Action item. Find the line with "Switch to the Project Privileges tab" in the entries below, then output every line from it down to the line with "Instruction: Click the zoom in plus icon", exactly and with no pictures.

(Data supplied Opens)

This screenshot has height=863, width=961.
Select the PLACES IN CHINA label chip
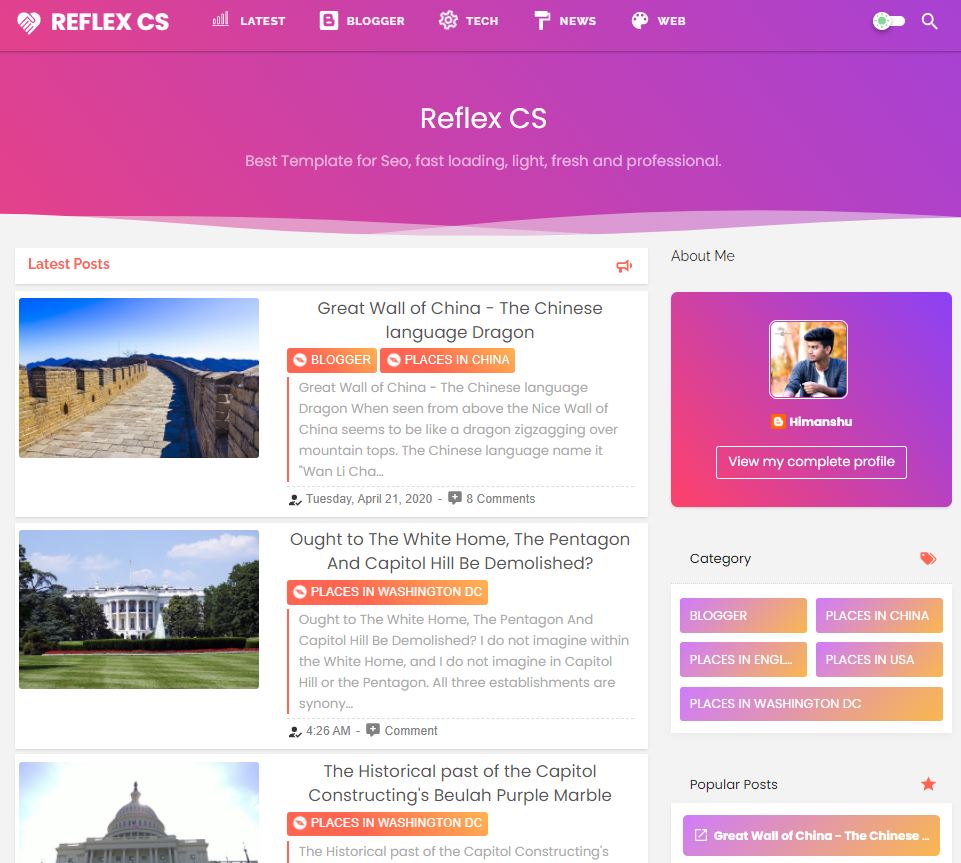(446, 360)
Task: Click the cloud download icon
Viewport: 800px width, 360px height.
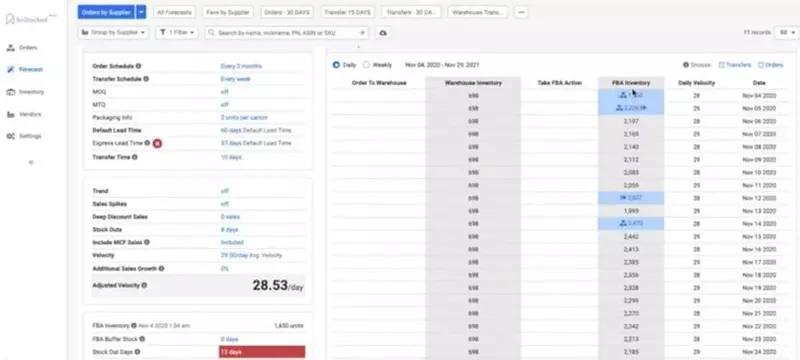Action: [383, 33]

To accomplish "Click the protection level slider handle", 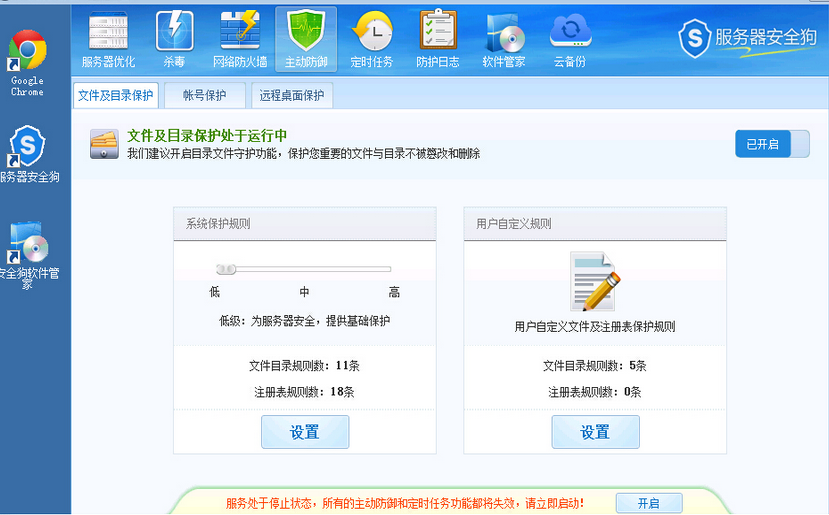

(Data supplied Closes)
(Data supplied Opens)

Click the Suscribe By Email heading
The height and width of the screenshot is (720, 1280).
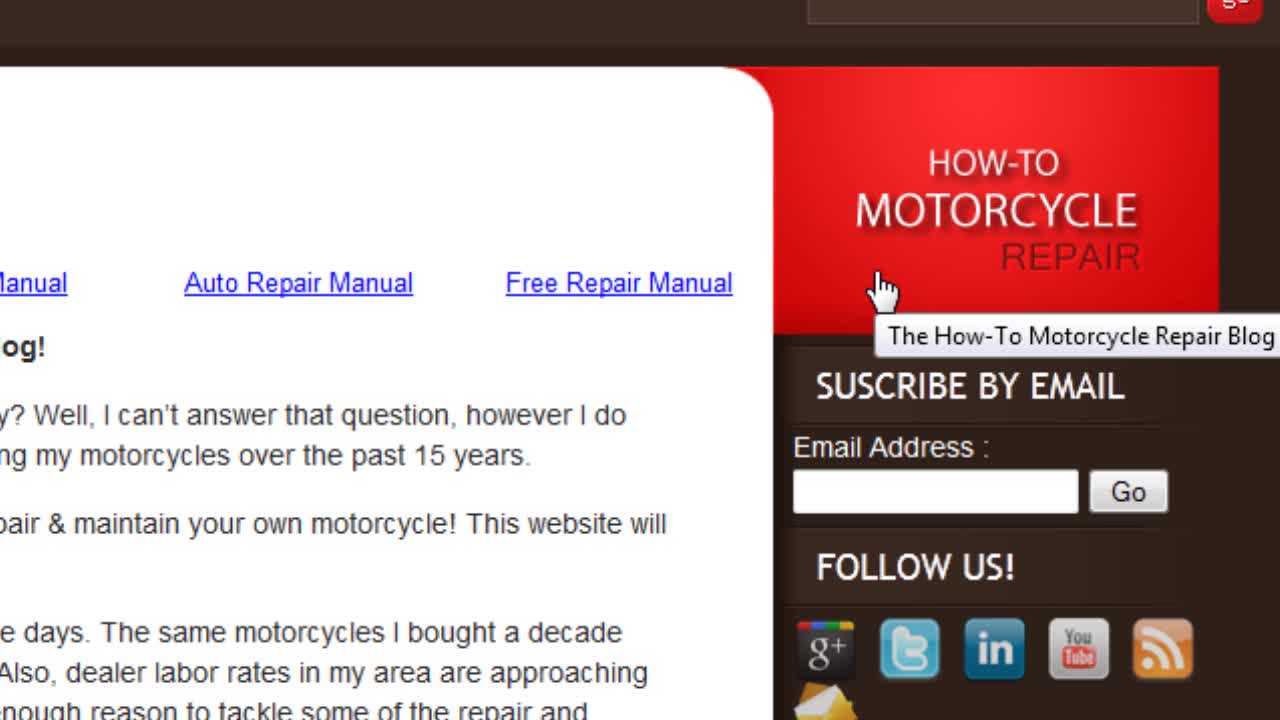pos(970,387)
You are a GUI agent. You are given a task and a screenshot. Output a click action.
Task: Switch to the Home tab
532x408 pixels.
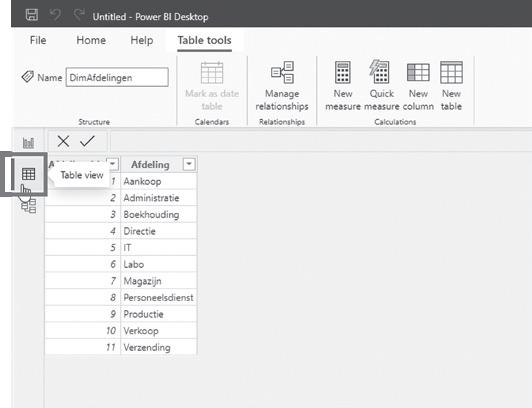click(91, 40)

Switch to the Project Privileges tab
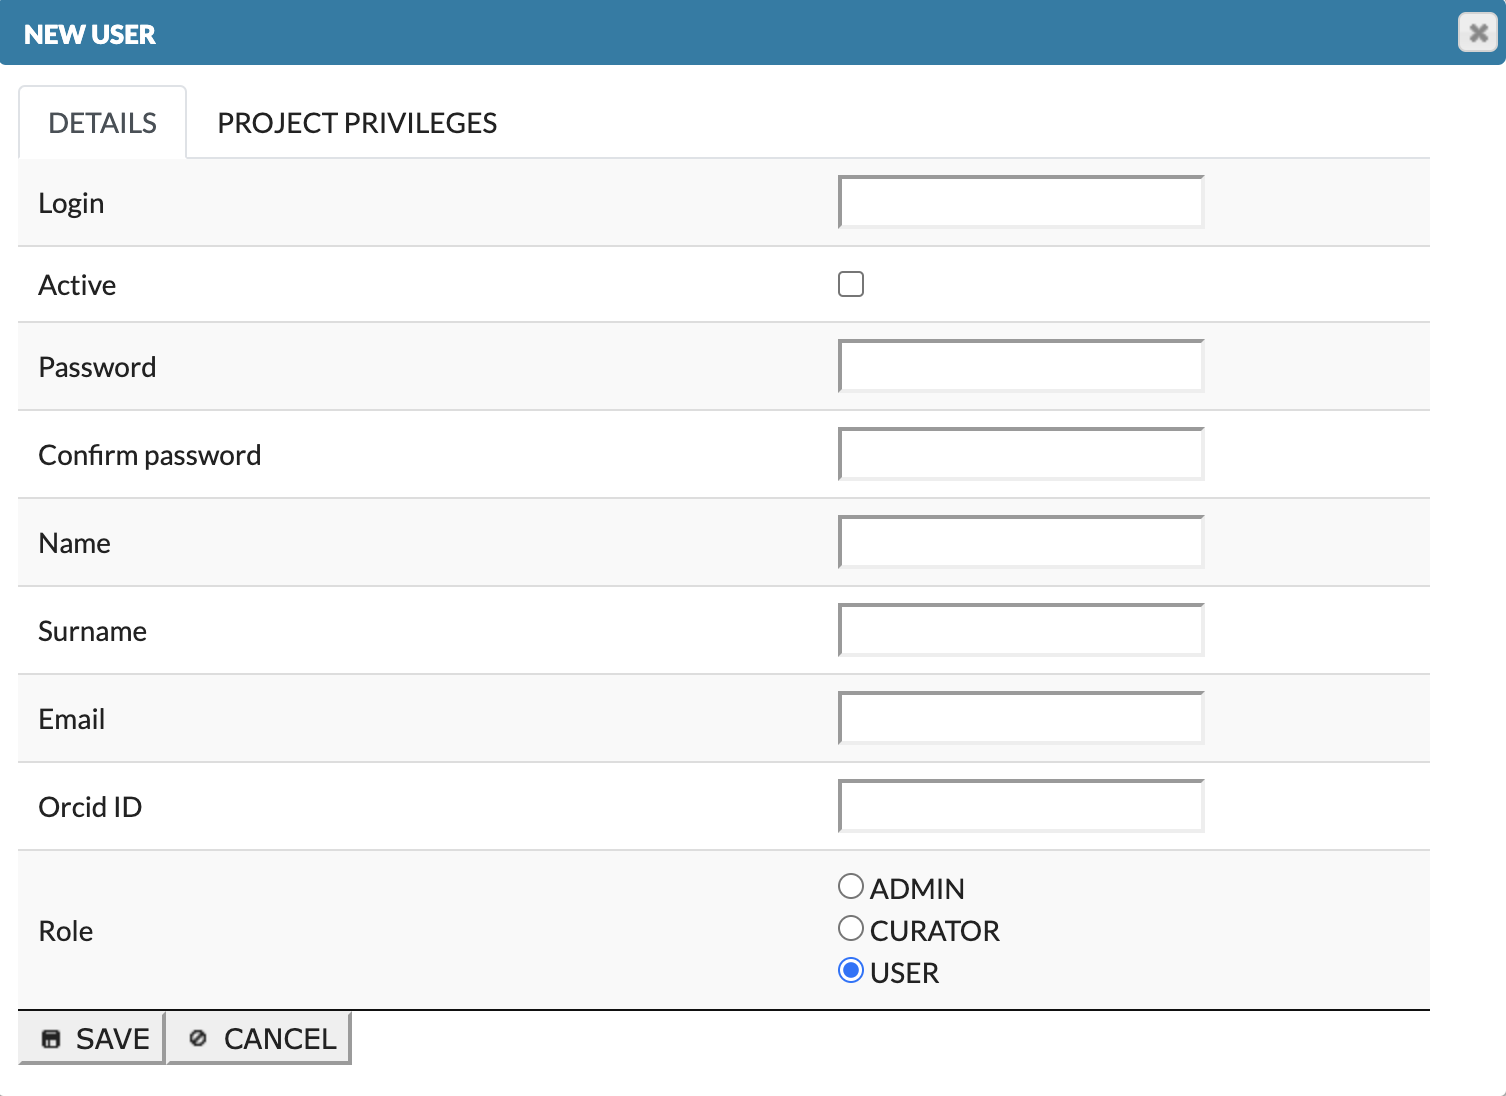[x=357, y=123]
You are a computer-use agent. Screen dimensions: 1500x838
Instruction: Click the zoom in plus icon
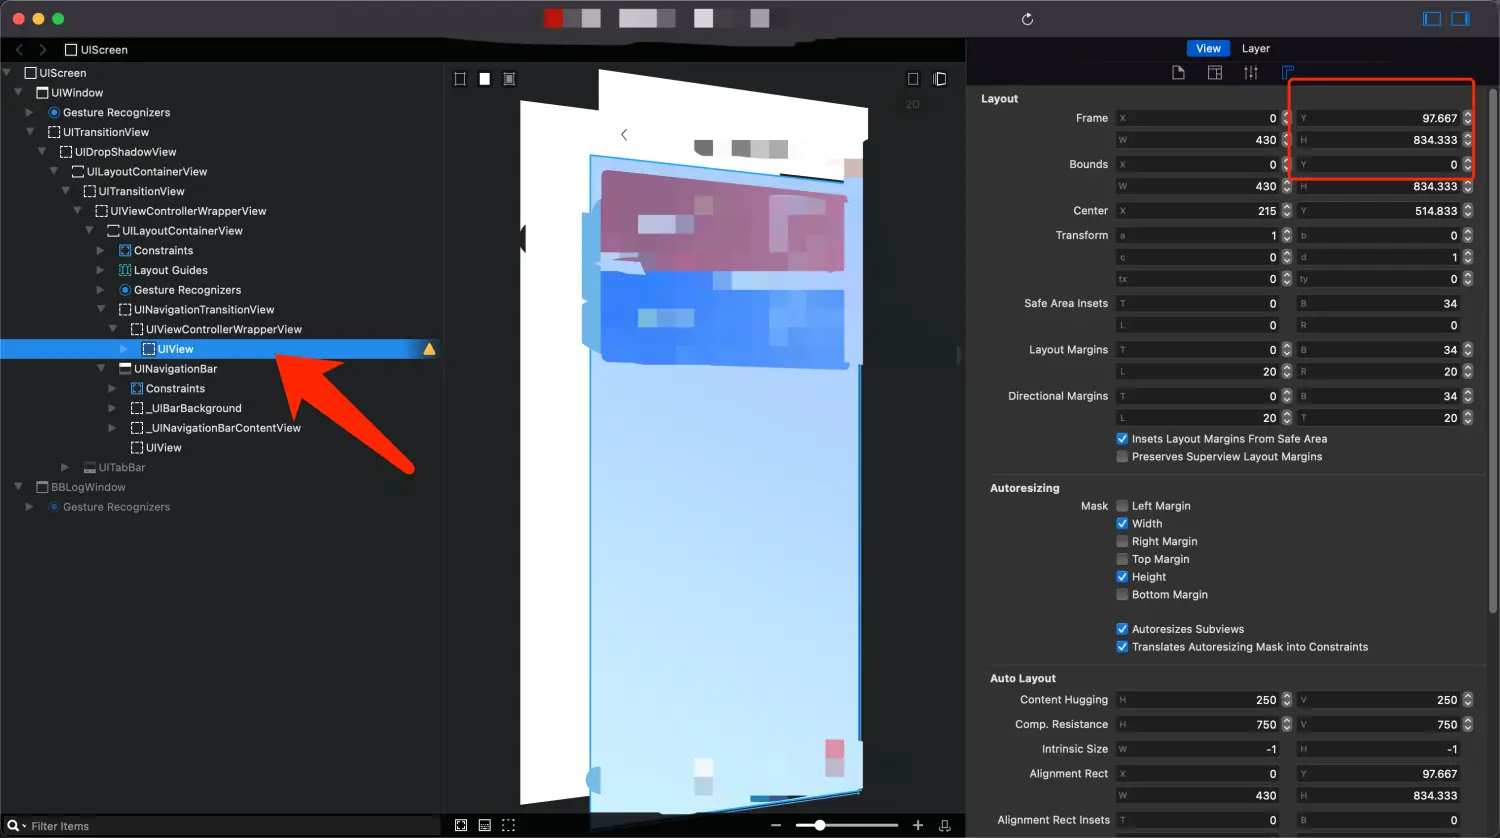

(Data supplied Closes)
(Data supplied Opens)

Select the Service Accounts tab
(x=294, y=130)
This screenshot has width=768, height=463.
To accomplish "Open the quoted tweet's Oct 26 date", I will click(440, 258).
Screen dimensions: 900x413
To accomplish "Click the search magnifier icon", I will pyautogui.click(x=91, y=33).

(Data supplied Closes)

Solution for this task.
Switch to the Project Privileges tab
[x=357, y=123]
You are a computer-use agent. Screen dimensions: 1500x838
Instruction: Click the zoom in plus icon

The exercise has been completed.